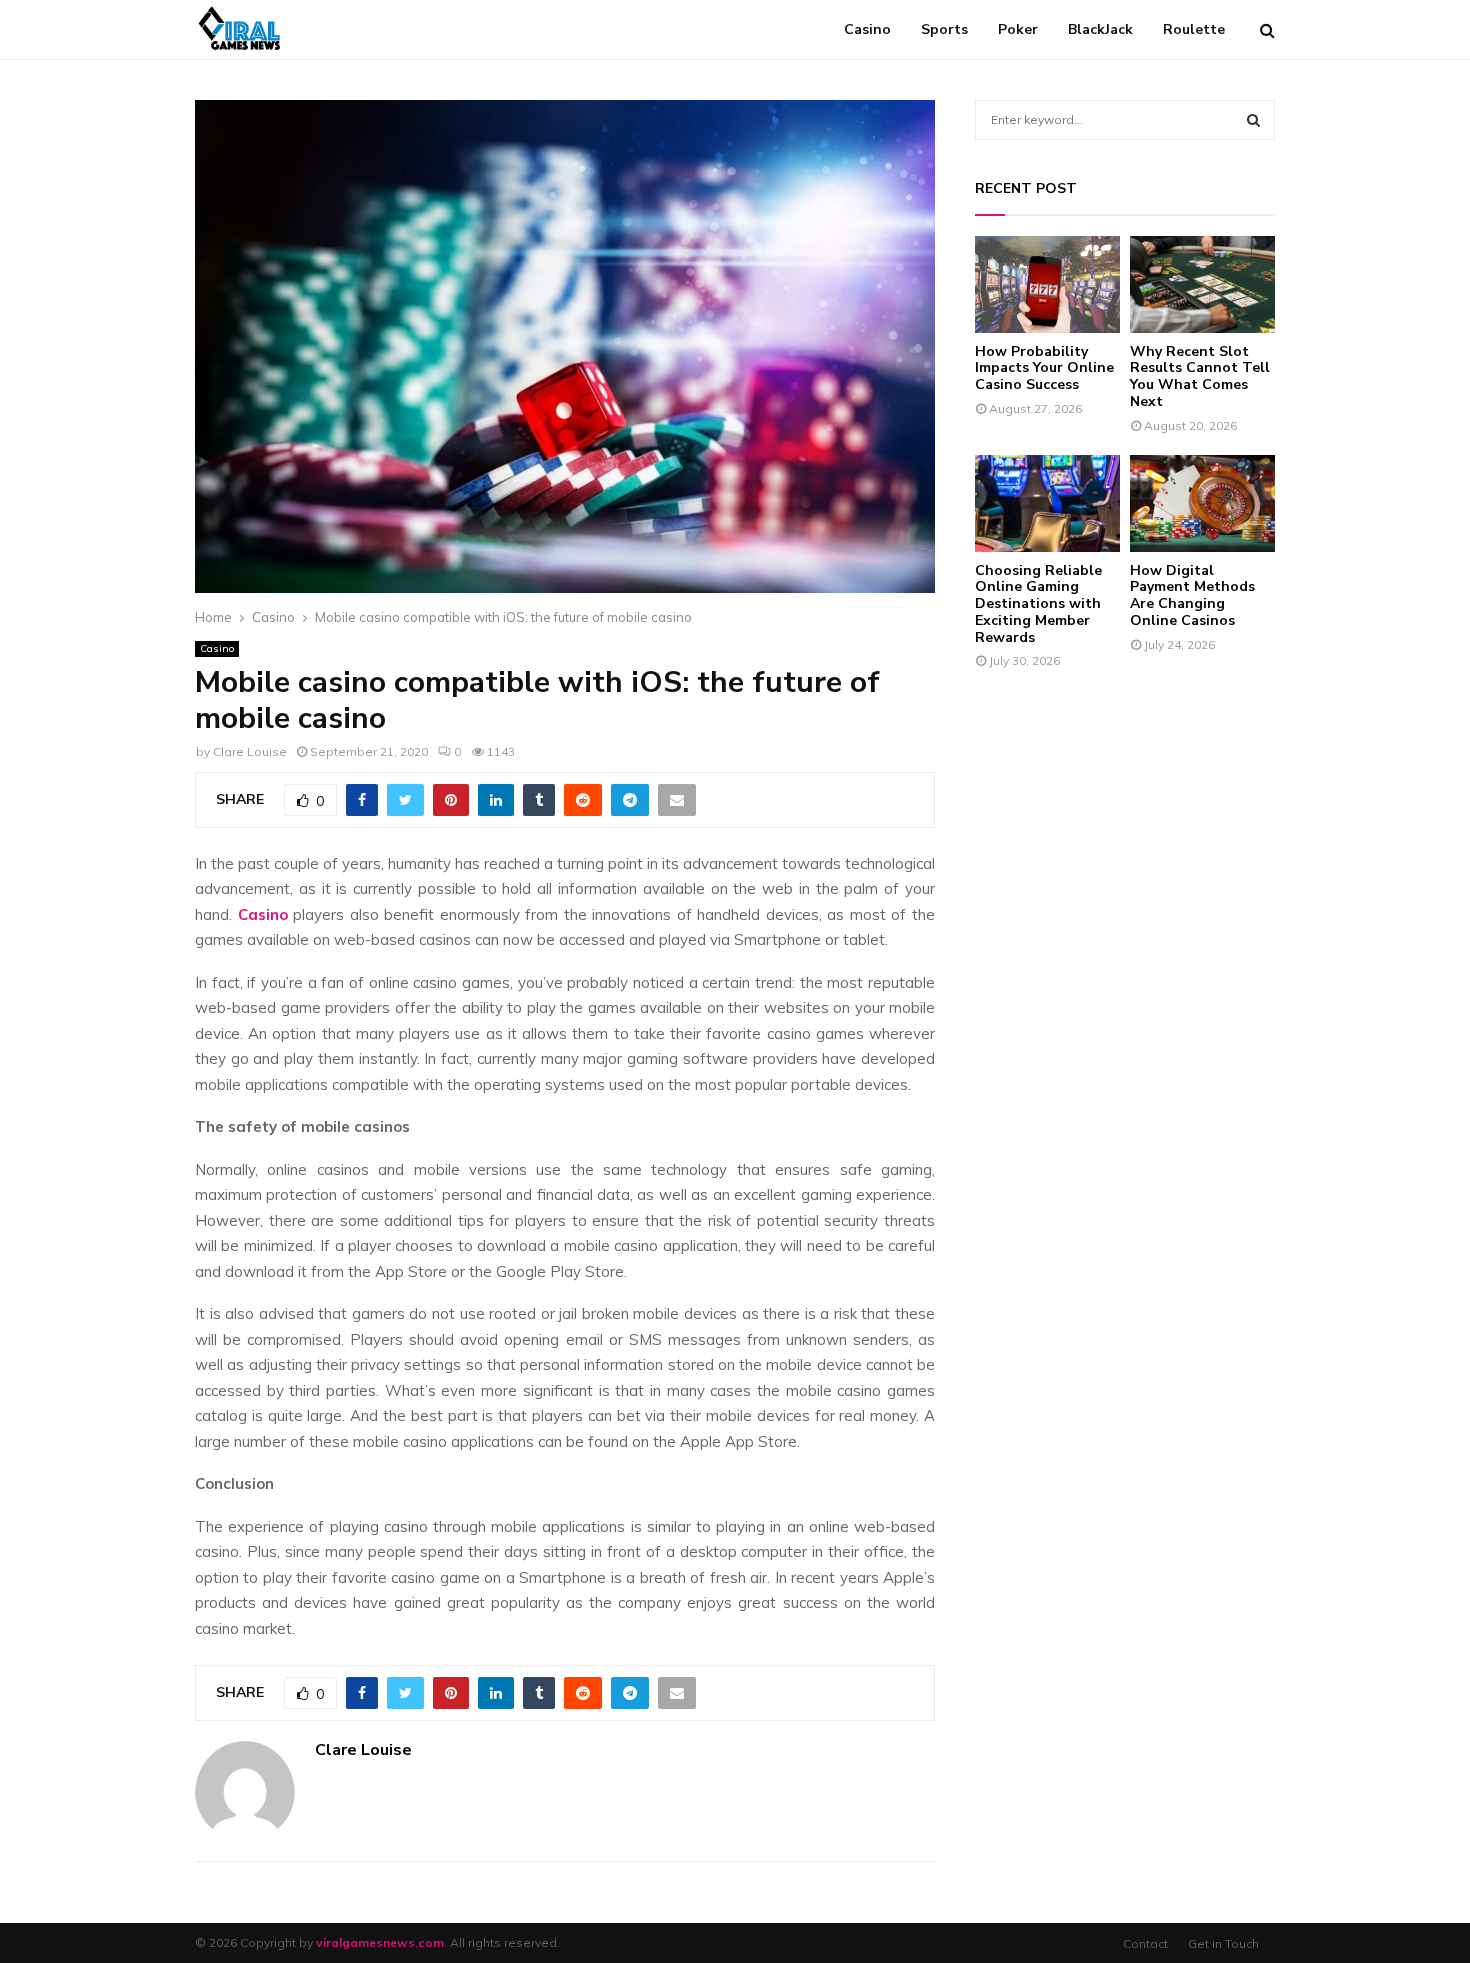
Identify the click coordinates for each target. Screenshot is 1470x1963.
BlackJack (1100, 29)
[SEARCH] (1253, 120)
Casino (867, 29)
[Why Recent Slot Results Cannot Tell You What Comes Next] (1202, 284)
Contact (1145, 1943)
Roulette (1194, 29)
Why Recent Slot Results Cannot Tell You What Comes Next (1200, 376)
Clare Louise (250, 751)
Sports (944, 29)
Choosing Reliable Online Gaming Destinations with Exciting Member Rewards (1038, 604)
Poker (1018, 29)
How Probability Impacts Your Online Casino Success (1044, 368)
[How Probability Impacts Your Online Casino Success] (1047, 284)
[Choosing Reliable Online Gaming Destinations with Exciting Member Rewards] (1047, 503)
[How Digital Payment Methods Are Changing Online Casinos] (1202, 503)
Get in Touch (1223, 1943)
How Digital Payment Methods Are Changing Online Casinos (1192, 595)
______________________________
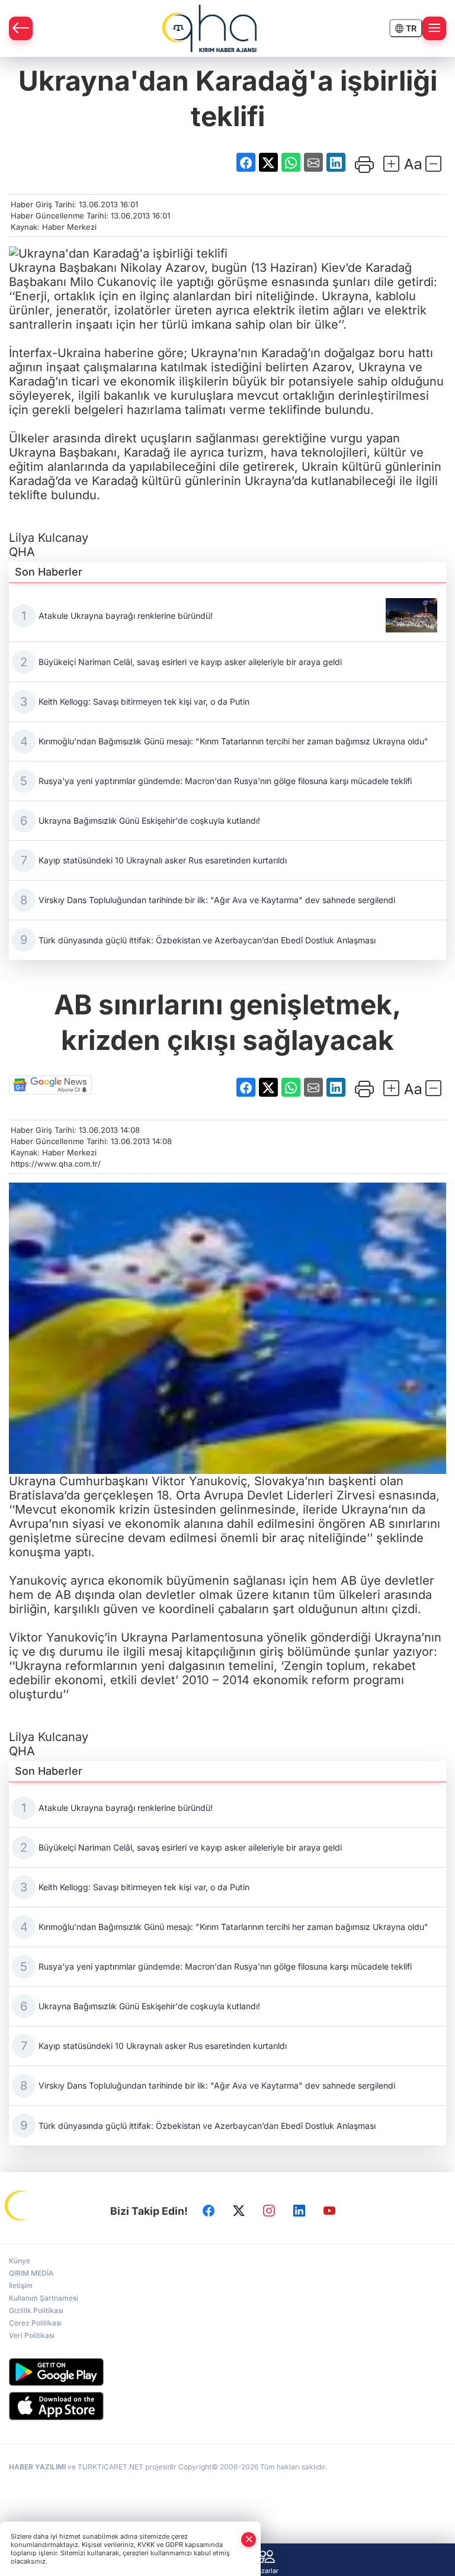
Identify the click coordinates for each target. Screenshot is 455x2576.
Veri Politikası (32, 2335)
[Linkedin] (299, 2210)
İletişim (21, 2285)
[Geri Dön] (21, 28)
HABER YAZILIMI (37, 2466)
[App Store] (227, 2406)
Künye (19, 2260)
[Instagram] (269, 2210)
______________________________
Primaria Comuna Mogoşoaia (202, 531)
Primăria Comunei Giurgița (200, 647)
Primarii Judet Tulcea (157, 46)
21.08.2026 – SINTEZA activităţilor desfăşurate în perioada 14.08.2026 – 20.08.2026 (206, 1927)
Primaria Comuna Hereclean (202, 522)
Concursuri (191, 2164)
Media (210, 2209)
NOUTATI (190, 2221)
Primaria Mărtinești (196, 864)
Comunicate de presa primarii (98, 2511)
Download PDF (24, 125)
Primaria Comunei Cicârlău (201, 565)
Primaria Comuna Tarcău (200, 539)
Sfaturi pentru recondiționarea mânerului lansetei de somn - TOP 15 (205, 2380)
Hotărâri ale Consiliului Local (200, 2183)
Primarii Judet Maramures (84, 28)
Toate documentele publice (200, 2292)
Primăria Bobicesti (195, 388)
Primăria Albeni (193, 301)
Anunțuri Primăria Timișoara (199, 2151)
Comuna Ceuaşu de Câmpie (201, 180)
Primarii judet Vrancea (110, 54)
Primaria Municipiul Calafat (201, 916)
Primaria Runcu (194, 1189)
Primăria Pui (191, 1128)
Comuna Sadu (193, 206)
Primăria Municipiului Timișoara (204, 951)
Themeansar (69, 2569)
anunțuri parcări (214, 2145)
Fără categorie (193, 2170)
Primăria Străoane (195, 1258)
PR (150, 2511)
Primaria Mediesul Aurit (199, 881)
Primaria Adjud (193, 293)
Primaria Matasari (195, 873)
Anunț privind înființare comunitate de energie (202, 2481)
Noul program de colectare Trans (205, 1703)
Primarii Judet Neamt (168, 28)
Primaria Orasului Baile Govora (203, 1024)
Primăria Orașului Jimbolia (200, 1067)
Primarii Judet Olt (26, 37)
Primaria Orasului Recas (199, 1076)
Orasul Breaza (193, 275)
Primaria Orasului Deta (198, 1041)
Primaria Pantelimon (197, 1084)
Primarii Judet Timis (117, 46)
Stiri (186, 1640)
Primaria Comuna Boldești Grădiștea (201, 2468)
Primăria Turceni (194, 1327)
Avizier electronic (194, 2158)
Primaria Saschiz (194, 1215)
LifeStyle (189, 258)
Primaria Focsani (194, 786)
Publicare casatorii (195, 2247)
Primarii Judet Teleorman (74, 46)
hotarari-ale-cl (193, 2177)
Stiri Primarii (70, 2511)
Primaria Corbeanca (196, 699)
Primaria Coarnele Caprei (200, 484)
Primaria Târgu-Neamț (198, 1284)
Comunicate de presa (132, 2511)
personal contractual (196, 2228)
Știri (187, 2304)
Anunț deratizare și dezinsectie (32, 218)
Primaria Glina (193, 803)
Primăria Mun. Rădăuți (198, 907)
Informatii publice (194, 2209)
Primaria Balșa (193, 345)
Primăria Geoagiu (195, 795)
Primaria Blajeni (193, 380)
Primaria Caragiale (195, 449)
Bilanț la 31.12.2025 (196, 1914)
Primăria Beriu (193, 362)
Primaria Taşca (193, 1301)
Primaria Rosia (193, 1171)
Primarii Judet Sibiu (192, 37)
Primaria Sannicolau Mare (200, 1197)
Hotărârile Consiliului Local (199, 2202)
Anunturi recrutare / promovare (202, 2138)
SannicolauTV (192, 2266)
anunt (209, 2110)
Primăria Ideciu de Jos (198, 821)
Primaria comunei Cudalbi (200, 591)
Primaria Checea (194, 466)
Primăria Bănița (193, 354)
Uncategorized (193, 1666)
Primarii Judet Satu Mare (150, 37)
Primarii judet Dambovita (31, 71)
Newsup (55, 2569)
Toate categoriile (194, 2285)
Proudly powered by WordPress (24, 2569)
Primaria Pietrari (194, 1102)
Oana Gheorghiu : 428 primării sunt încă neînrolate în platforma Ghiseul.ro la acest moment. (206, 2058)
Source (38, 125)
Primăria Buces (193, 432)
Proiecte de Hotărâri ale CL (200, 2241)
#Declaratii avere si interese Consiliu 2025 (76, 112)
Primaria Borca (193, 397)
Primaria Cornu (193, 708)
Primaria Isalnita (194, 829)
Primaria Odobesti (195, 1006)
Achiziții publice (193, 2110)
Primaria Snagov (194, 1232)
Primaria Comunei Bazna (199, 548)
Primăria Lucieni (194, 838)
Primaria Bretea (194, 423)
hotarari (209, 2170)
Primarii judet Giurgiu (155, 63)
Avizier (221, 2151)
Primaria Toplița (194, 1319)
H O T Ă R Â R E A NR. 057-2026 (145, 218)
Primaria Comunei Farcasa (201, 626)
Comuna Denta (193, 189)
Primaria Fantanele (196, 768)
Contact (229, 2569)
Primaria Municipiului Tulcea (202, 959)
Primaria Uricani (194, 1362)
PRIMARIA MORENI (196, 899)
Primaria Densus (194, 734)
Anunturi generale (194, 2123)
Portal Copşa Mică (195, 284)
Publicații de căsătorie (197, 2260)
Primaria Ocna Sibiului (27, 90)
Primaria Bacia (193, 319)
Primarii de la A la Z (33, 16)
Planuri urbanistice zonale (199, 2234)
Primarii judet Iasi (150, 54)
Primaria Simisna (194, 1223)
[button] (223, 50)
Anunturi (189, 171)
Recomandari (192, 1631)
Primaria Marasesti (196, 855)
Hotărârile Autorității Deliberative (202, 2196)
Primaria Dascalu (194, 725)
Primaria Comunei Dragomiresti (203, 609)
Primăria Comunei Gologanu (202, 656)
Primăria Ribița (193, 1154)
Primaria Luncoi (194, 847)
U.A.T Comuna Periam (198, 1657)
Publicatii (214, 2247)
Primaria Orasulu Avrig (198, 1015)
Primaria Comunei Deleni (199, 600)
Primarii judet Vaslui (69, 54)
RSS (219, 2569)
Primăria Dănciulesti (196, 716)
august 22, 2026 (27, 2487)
______________________________
• **Work required**:
Check each line of the data for "Screenshot". Copy the lines where it turns up.

• **Task answer**:
Identify the click coordinates for each target. Screenshot is 1470x1963.
Identify the click coordinates for each target. Screenshot is 455x2576.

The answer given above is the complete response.